We used two different extended Cox regression model adjustments to estimate risk of PCa death by allopurinol use: an age-adjusted (age at diagnosis) and multivariable-adjusted model with further adjustment for FinRSPC screening arm, use of antihypertensive drugs, antidiabetic drugs, statins, aspirin, EAU PCa risk group and Charlson comorbidity index. Age is connected to lower CSS and OS. FinRSPC screening might have effect for CSS and OS due to more frequent physician visits. Antihypertensive drugs are associated with slightly higher PCa-specific mortality in our study cohort [30]. Statins are associated with lower PCa-specific mortality [31]. Charlson comorbidity index is a potential confounding factor because it predicts risk of death and presumably associates with allopurinol use. In Finland, physician-prescribed aspirin (ASA) is used mostly for preventing cardiovascular events, while NSAIDs are used for analgesia. ASA use was associated with modest reduction in PCa-specific mortality in meta-analysis, therefore ASA was included in the model adjustments [32]. We did not adjust the model with NSAID use, because NSAIDs are commonly used analgesics in acute gout.
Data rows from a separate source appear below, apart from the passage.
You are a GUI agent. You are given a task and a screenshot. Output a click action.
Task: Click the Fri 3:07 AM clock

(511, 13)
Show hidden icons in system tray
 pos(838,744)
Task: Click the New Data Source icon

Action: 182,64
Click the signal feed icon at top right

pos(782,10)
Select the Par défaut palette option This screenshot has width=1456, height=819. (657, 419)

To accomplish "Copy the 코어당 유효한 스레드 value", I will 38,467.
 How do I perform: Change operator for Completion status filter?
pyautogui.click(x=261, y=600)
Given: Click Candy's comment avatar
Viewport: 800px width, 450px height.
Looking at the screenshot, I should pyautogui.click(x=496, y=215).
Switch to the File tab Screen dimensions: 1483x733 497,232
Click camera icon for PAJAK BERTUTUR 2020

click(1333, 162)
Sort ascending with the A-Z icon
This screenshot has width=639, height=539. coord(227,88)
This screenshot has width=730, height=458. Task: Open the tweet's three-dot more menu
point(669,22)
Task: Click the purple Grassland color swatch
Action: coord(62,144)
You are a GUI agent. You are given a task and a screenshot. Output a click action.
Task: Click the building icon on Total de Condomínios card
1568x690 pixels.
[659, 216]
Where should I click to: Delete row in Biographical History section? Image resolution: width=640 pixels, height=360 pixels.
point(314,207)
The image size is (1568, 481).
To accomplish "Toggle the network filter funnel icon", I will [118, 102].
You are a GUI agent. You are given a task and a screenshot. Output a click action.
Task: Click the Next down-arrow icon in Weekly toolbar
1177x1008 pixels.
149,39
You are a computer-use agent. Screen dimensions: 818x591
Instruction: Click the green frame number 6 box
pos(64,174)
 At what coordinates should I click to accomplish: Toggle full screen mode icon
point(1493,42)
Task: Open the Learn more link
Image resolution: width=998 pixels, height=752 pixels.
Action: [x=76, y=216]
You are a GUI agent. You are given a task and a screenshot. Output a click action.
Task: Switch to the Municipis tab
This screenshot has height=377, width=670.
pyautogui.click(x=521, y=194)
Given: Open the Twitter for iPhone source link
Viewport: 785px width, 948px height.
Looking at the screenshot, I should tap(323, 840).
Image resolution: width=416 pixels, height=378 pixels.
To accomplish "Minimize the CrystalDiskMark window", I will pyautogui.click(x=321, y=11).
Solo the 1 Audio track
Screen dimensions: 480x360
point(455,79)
Kaplan-Meier curves were used to illustrate CSS and OS by prediagnostic allopurinol use.

Subgroup analysis

Possible effect modification by selected background variables was estimated in stratified subgroup analyses. Effect modification was evaluated by statistical significance of the interaction terms by the stratified variable and allopurinol use in an extended Cox regression model with PCa death as the endpoint. Effect modification was tested for statin and diabetes medication use, FinRSPC trial arm and sociodemographic group (marital status, pensioner vs non-retired). FinRSPC screening arm is an interesting factor for subgroup analysis, as chronic inflammation affects PSA and with this analysis, we could evaluate how systematic PSA testing may modify allopurinol association with CSS. Sociodemographic group is an interesting subgroup analysis, as lifestyle factors and health care use likely differ by sociodemographic group. If we think that allopurinol could have some biological effect on CSS, it must be the same in all sociodemographic groups. We also did stratification by statin use because we have shown before that statin use after PCa diagnosis may delay prostate cancer progression [33].

Lag time analysis

To minimize and evaluate protopathic bias, we performed lag-time analyses to estimate association between allopurinol use and each of our end points allowing one- to three-year latency.

Supplementary analyses

For a supplementary analysis, we excluded all allopurinol non-users. Then we divided our study population to three groups with similar sizes by cumulative duration and intensity of allopurinol use. The lowest tertile was used as the reference group, to assess whether CSS or OS is associated with longer duration or higher intensity of use (after adjustment for age or age and other prognostic factors).

We used IBM SPSS statistics software version 27 for all data analyses.